In his later research, Menon worked on a range of higher taxa of fishes, rather than specializing exclusively in marine or freshwater fishes as many of his contemporaries did. During a research career spanning more than fifty years, Menon published more than 100 scientific publications, many of them monographs. In addition to revising a number of taxa, he described 43 species of fish as new to science. After working for decades as a university teacher at the University of Madras and as a scientist at the Southern Regional Centre of the Zoological Survey of India (ZSI) in Chennai, he retired as deputy head of the station in 1978.
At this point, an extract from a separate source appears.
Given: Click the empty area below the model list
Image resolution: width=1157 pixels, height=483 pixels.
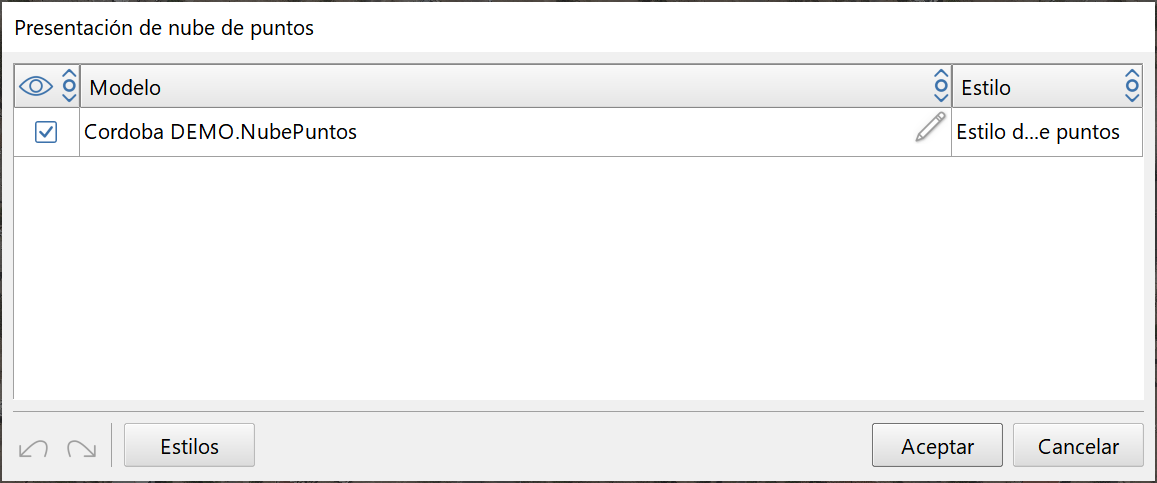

After his retirement, Menon became an associate professor at the Institute for Marine Science of the University of Dar es Salaam. After three years, he returned to Madras to continue his research at the ZSI as an emeritus scientist. During these later years, he published the two volumes of the Fauna of India dealing with the then-recognized family Homalopteridae (largely corresponding to the hillstream loaches) and the Cobitidae. His collaboration with the International Union for Conservation of Nature (IUCN), whose Fish Specialist Group he belonged to, resulted in the publication in 1999 of a checklist of Indian freshwater fishes. A monograph on the threatened fishes of India was published after Menon's death. He was unable to complete an extensive revision of the carp genus Puntius. Menon was the founding president of the Indian Society of Ichthyologists. Several species of fish have been named in his honor.

== Eponyms ==

The following fish species have been named in honor of Menon:

- Garra menoni Rema Devi & Indra, 1984
- Ghatsa menoni (Shaji & Easa, 1995)
- Mystus menoni Plamoottil & Abraham, 2013
- Nemacheilus menoni Zacharias & Minimol, 1999

Garra menoni was named for Menon by Rema Devi and Indra in 1984, and Mystus menoni was named in his honor by Plamoottil and Abraham in 2013.

== Taxa described ==

The following are selected species described by Menon, alone or with co-authors:

- Garra ethelwynnae Menon, 1958
- Gonorhynchus periyarensis (Menon & Jacob, 1996)
- Sahyadria chalakkudiensis (Menon, Rema Devi & Thobias, 1999)
- Schizothorax kumaonensis Menon, 1971

== Selected publications ==

- Menon, A. G. K. (1951). "Distribution of Clariid Fishes, and Its Significance in Zoogeographical Studies". Proceedings of the Indian National Science Academy. 17(4): 291–299.
- Menon, A. G. K. (1964). Monograph of the cyprinid fishes of the genus Garra Hamilton. Memoirs of the Indian Museum, 14(4): 173–260.
- Menon, A. G. K. (1974). A Check-list of Fishes of the Himalayan and the Indo-Gangetic Plains. Barrackpore: Inland Fisheries Society of India, Central Inland Fisheries Research Institute.
- Menon, A. G. K. (1977). A Systematic Monograph of the Tongue Soles of the Genus Cynoglossus Hamilton-Buchanan (Pisces, Cynoglossidae). Smithsonian Contributions to Zoology, no. 238. Washington, D.C.: Smithsonian Institution Press.
- Menon, A. G. K. (1987). Fauna of India. Pisces. Vol. IV. Teleostei – Cobitoidea. Part 1. Homalopteridae. Calcutta: Zoological Survey of India.
- Menon, A. G. K. (1992). Fauna of India. Pisces. Vol. IV. Teleostei – Cobitoidea. Part 2. Cobitidae. Calcutta: Zoological Survey of India.
- Menon, A. G. K. (1999). Check List – Fresh Water Fishes of India. Calcutta: Zoological Survey of India. ISBN 81-85874-15-8.
- Menon, A. G. K. (2004). Threatened Fishes of India and Their Conservation. Kolkata: Zoological Survey of India. ISBN 8-18171-023-1.